Phosphotyrosine antibodies specifically label ameboid microglia in vitro and ramified microglia in vivo

Abstract

Using an affinity‐purified, polyclonal antibody to phosphotyrosine (Wang: Molecular and Cellular Biology 5:3640–3643, 1985) we have previously demonstrated that phosphotyrosine immunoreactivity is restricted to a population of multipolar GFAP‐negative neuroglia in adult rat brain (Tillotson and Wood: Journal of Comparative Neurology 282:133–141, 1989) and retina (Tillotson and Wood: Journal of Cell Biology 107:724a, 1988). In this study, we show that the phosphotyrosine‐immunoreactive cells are microglia.
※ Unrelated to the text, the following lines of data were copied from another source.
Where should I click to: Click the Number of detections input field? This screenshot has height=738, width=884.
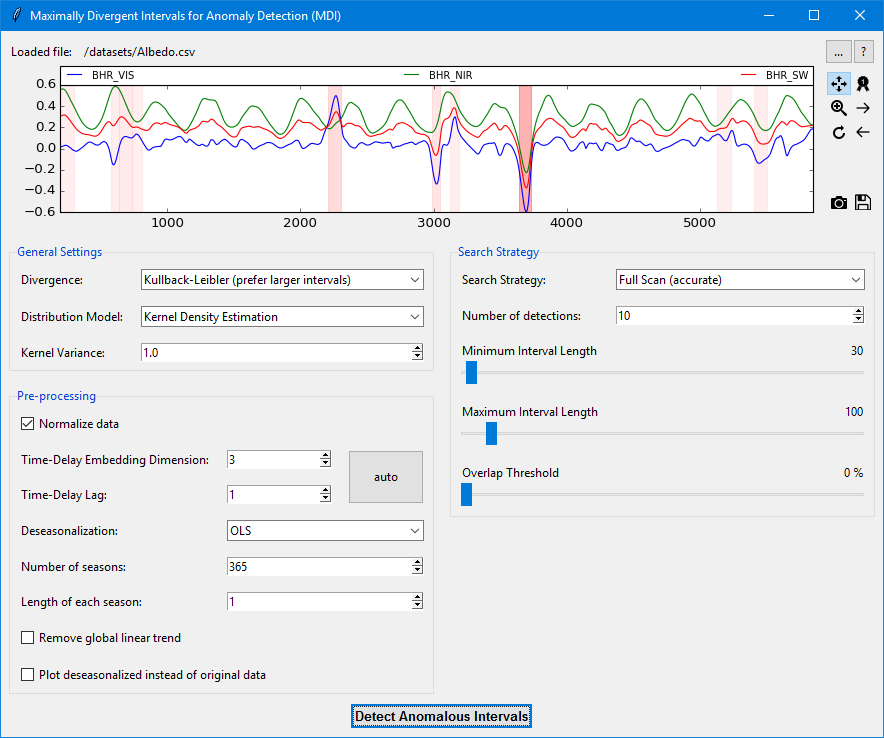point(733,316)
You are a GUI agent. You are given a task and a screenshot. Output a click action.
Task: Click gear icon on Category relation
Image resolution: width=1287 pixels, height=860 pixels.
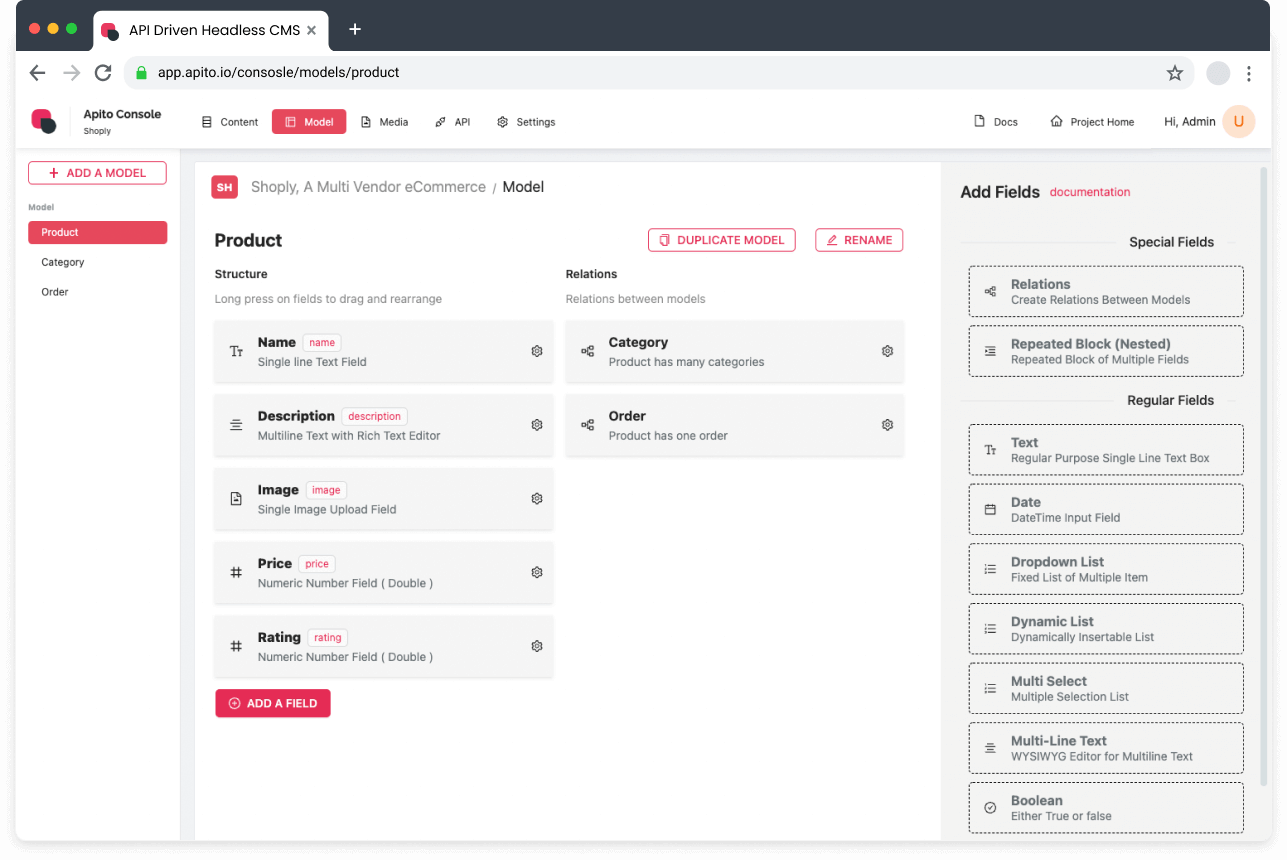tap(887, 351)
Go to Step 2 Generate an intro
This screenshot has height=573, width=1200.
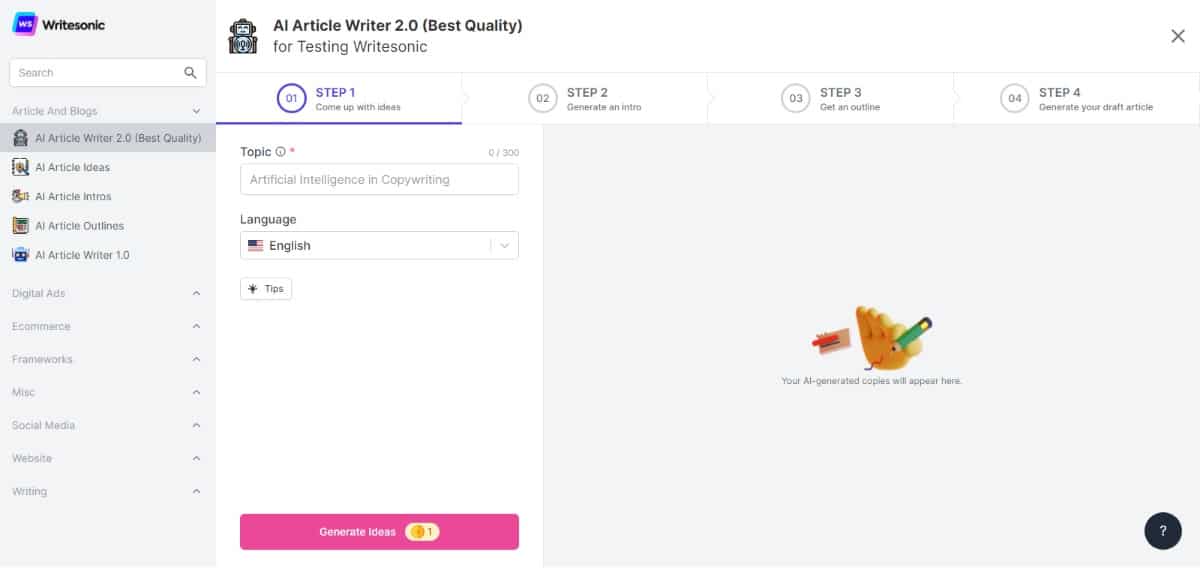tap(585, 98)
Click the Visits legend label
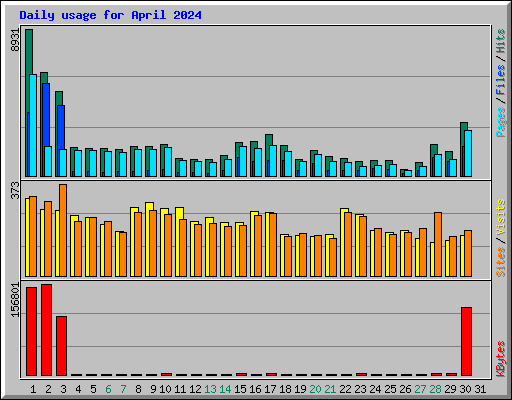512x400 pixels. [500, 218]
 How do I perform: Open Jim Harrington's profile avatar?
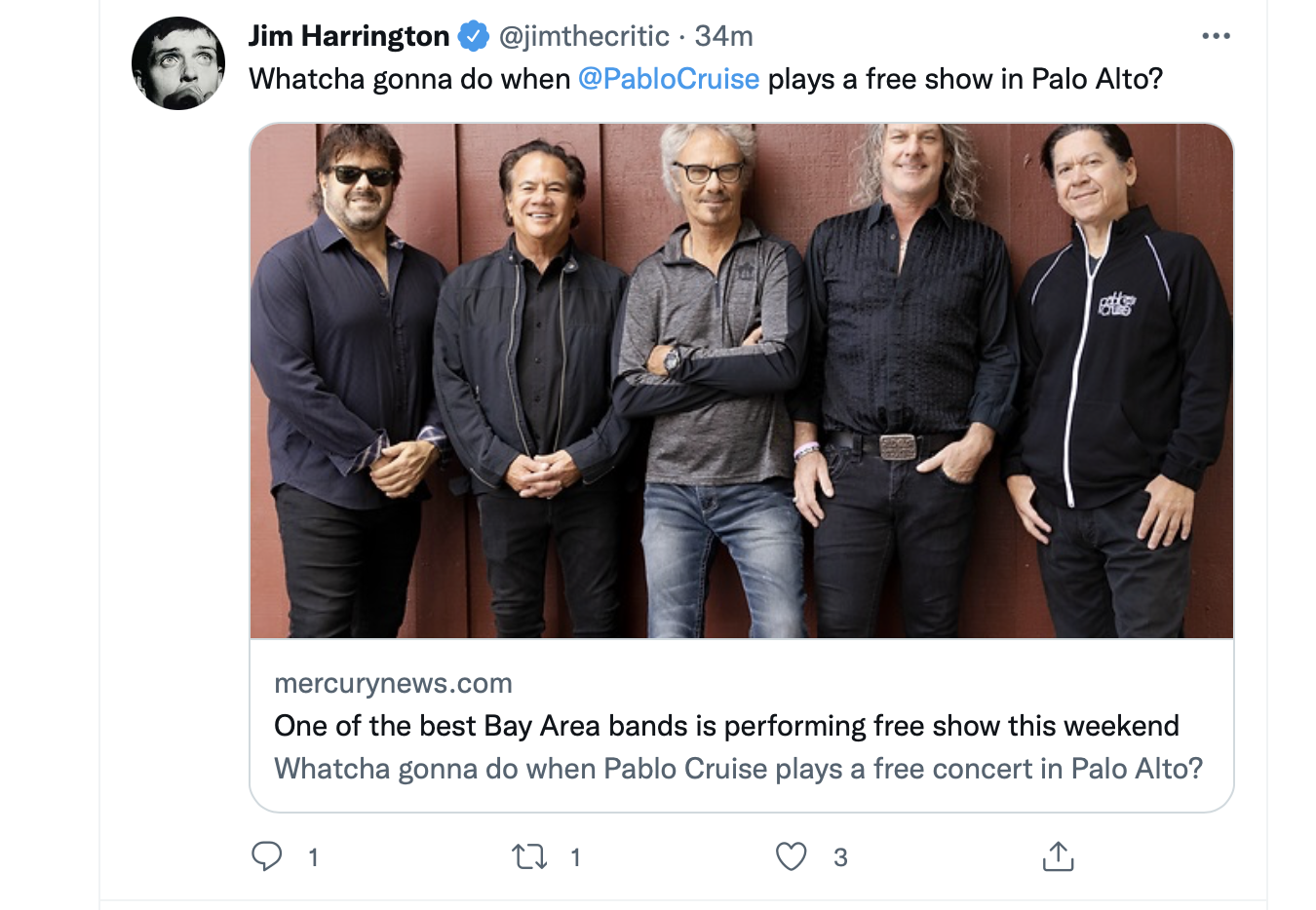[178, 63]
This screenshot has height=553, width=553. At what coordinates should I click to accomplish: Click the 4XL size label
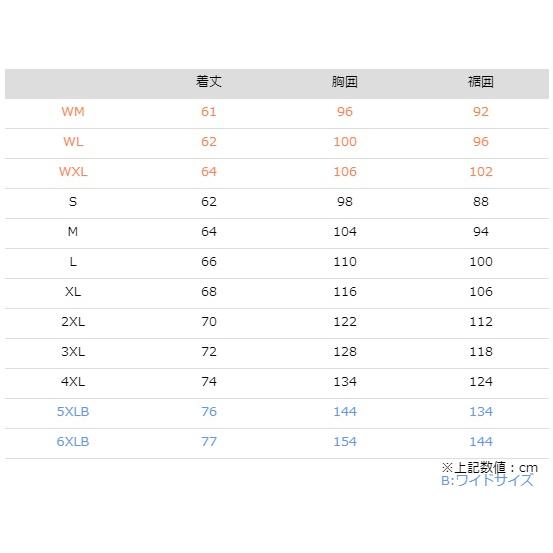73,382
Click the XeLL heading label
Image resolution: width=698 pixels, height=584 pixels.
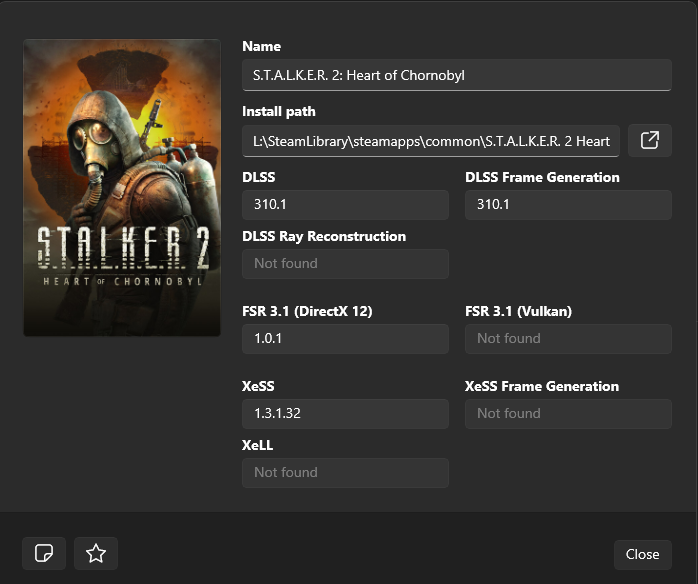pyautogui.click(x=258, y=446)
This conclusion is supported by numerous morphological and ultrastructural similarities between the phosphotyrosine‐immunoreactive cells and microglia. Furthermore, phosphotyrosine co‐localizes with the microglial‐specific B₄ isolectin of Bandeiraea simplifolia‐1 lectin. Phosphotyrosine antibodies also stain ameboid microglia in primary cultures of neonatal rat brain. In addition, after 7 days in vitro, microglia are the only phosphotyrosine‐immunoreactive element in the cultures. This temporal pattern of staining in vitro mimics the developmental progression of phosphotyrosine immunoreactivity in situ, in which a variety of structures stain during postnatal neural development (Tillotson and Wood: Journal of Comparative Neurology 282:133–141, 1989), but only microglia stain in mature brain. The significance of phosphotyrosine‐containing proteins potentially expressed in a microglial‐specific manner is discussed.